Rimini, medico aggredito in ospedale con minacce e ingiurie: il caso arriva in Regione
Nicola Marcello attacca: "La regione lascia gli operatori soli". La replica dell'assessore Fabi
“La Regione è quotidianamente impegnata nella prevenzione delle aggressioni al personale sanitario, con azioni concrete e un rafforzamento degli strumenti già attivi”.
Lo afferma l’assessore alla Sanità della Regione Emilia-Romagna, Massimo Fabi, rispondendo in Assemblea legislativa al question time sul tema della sicurezza degli operatori sanitari.
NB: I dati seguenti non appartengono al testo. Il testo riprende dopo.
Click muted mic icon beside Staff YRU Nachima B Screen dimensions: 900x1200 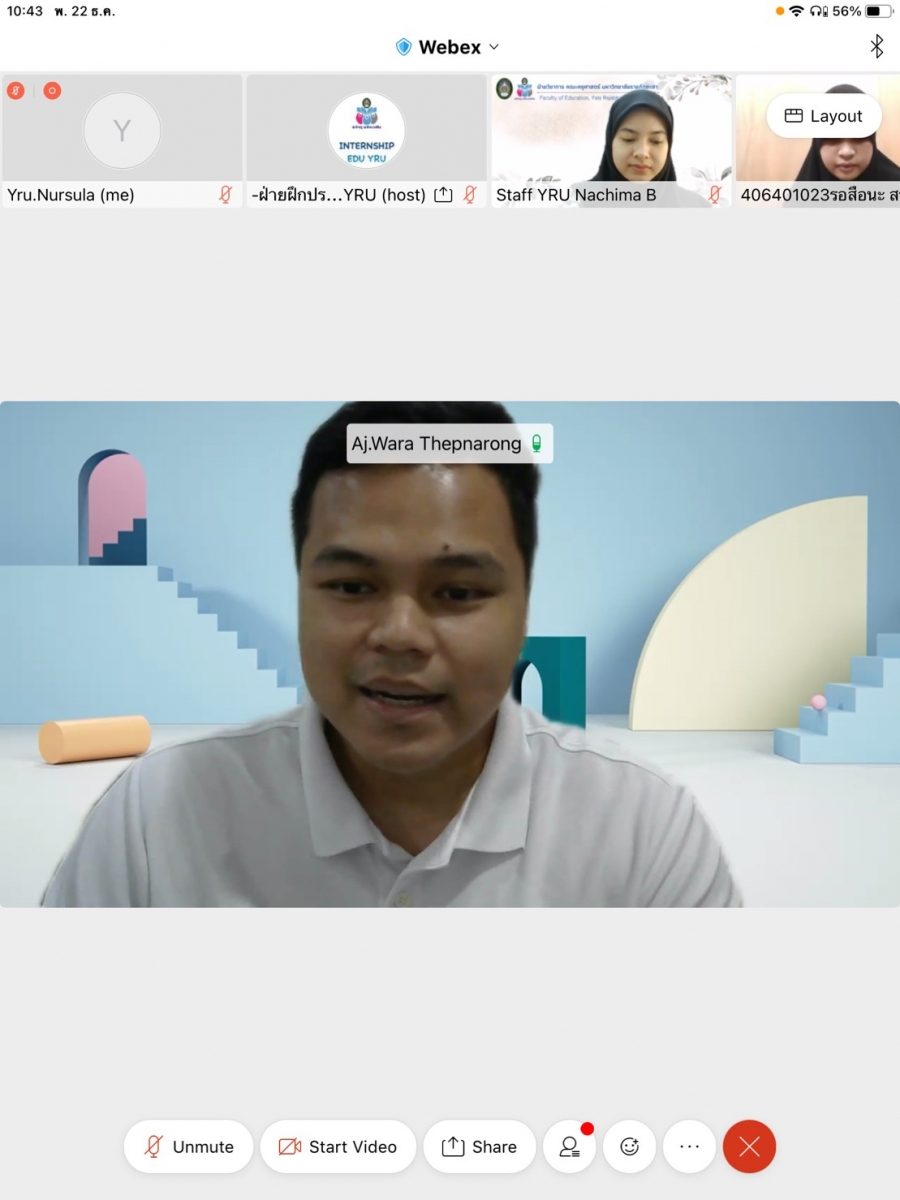click(x=715, y=195)
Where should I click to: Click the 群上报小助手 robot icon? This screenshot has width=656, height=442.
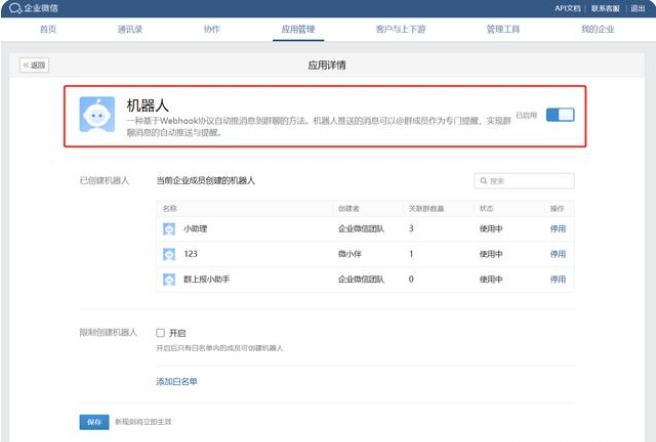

A sollevare il caso è stato il consigliere di Fratelli d’Italia Nicola Marcello, che ha chiesto interventi urgenti segnalando una aggressione avvenuta nei giorni scorsi all’ospedale Infermi di Rimini.
“In un’area ambulatoriale si è verificato un episodio con minacce, ingiurie e un tentativo di aggressione fisica, fortunatamente non riuscito, ma con conseguenze psicologiche rilevanti per l’operatrice coinvolta”, ha spiegato Marcello, sottolineando come nel territorio dell’Ausl Romagna gli episodi segnalati siano passati dai 498 del 2024 ai 539 del 2025.
Fabi ha ricordato come in tutte le aziende sanitarie, “anche a Rimini, siano applicate misure di prevenzione in linea con gli indirizzi regionali”, con valutazioni puntuali per ogni episodio segnalato. “Il responsabile dell’unità operativa e il servizio di prevenzione analizzano ogni caso per individuare eventuali correttivi e miglioramenti”.
L’assessore ha inoltre annunciato che “sono in corso di revisione le linee di indirizzo regionali per la prevenzione degli atti di violenza”, mentre tutte le aziende sanitarie “hanno aggiornato i documenti di valutazione del rischio, introducendo specifiche schede dedicate al rischio aggressione e individuando misure organizzative, tecniche e procedurali”.
Tra gli strumenti messi in campo anche accordi con le forze dell’ordine e servizi di supporto psicologico per gli operatori coinvolti. “Si tratta di un impegno strutturale – ha sottolineato – accompagnato anche da iniziative di sensibilizzazione, come il convegno regionale del 12 marzo”.